Anyone know of or hear of a way to examine a carbon fiber frame with certainty?

Anonymous's picture
Claudette (not verified)
Are **YOU** OK????

Holy moly, that is scary! Is everything on YOUR body all right?

I know nothing about checking your frame but would there be some sort of stress test?

Take care of yourself.

Anonymous's picture
Christy Guzzetta (not verified)

C'mon Claudette . . .
you know only the good die young - I'm fine!

Anonymous's picture
Bill Vojtech (not verified)

"Define ""young""."

Anonymous's picture
Keith (not verified)

Christy, Sorry to hear about this. I have been riding carbon a long time, from my Specialized Epic to Giant to Cervelo. As long as there are no gouges or chips, the frame should be fine. Surface scratches are okay, but do check regularly to make sure that they don't spread. I always check my bike very carefully after every ride, no matter what the material, to be sure everything is ok. I never ride carbon bars or stems. It is harder to determine their structural integrity after a crash. To be safe, if they hit the ground hard, trash them. Nothing worse then going down because of a bar/stem failure.

BTW, this past April my carbon frame cracked going over some railroad tracks. The down tube separated from the head tube. It was a lugged carbon tubed frame. I was still able to ride the frame home, slowly, watching the tube move in and out of the lug as I rode. Five miles and 1 1/2 hours later I made it. The frameset ended up being recalled from the manufacturer. My new frame is monoqocue. Carbon these days is a lot stronger then the carbon tubed bikes of old.

Anonymous's picture
Christy Guzzetta (not verified)

"My frame is monoqocue (is that how you spell ""monoqocue""?). And I did go over it with a magnifying glass. Three other people I trust did as well. I'm optimistic it's fine. Just want to be as sure as I can.

I'm actually thinking this is good karma. . . me and my bike, run down, wounded, yet we'll ride together again. That must be good karma.
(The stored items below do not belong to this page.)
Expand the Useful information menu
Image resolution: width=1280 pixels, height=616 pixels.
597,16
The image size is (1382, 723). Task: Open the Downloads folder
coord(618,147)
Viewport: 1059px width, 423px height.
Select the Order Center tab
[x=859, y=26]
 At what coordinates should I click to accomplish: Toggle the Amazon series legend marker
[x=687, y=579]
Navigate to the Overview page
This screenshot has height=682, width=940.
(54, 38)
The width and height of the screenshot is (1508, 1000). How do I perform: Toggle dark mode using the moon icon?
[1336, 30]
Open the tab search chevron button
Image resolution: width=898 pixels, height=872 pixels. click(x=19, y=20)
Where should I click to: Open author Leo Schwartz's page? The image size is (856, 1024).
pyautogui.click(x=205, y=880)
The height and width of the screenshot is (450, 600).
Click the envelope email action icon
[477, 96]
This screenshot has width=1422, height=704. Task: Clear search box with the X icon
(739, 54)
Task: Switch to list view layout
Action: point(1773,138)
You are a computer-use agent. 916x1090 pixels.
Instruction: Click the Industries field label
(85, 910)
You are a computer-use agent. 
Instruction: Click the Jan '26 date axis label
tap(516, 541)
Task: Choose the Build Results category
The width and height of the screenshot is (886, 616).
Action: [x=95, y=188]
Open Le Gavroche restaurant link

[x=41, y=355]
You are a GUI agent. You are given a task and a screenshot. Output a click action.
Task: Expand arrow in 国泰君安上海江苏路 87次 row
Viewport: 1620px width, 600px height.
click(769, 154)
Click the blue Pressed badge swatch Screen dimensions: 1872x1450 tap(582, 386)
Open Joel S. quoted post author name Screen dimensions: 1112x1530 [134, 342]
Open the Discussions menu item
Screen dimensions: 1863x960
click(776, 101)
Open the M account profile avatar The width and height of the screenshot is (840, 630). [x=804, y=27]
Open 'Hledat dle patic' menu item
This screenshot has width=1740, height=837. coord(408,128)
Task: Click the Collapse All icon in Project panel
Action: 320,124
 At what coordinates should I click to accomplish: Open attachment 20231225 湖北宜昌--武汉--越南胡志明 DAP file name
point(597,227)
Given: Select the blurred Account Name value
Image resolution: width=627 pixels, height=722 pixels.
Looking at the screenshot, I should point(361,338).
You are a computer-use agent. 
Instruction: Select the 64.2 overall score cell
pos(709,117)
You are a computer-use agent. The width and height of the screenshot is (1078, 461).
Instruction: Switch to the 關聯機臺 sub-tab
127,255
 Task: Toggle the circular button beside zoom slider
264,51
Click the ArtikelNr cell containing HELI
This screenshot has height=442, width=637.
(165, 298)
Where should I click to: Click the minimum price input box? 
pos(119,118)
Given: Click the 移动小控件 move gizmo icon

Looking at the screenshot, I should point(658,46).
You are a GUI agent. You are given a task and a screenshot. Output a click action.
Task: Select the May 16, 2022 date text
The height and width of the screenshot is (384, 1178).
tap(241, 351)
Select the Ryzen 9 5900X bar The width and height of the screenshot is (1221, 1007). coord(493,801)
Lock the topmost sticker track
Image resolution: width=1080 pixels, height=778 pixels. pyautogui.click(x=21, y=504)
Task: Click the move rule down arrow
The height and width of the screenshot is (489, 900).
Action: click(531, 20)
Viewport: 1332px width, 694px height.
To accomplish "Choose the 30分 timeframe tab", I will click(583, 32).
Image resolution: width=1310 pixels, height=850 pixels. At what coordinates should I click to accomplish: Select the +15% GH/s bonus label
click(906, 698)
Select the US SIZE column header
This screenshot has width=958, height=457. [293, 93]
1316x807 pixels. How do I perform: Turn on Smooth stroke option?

Good karma, lousy driver."

Anonymous's picture
Keith (not verified)

"Ooops, ""monocoque"". Typo!"

Anonymous's picture
Christophe (not verified)

i don't think you'd want to stress test it- any undue stress would be a bad thing IMO... however, inspect it throughly for cracks. if you find any, the rule of thumb is the following: if you can stick a razor blad in the crack, you need to get the bike checked out.

Anonymous's picture
David Schlichting (not verified)

One of the seminars at last week's Interbike was put on by Cervelo and FSA and covered shop issues regarding CF bikes and components. Naturally, their message and the advice to dealers was CYA based and wisely so.
According to the presenters (one of whom was the well known Rick Hjertberg from FSA) there is no X-ray or other scan type test to check for failures.
They are used to getting frames from customers who have had incidents and can give a somewhat more educated once-over. Cervelo will certainly encourage this, but reverts to the paragraph above.
Short of this, best advice is to visually scan the surface of the frame very carefully looking for undulations which would suggest delamination. This can then be confirmed by tapping along the area with a coin and listening for a change in tone (dull) which would indicate a delimination.
For frames which are lugged/glued (i.e. not monocoque) the presenters say there is no test to check for internal failures the lamination of these joints.
Hope this helps.
Good luck

Anonymous's picture
An anonymous cow! (Christian Edstrom) (not verified)

Short of destructive stress testing, there is no way to be 100% certain about the integrity of the frame.

So if that's your AXM, I think your only reasonable recourse is to treat the bike as trash and get a replacement from the automobile driver's insurance company.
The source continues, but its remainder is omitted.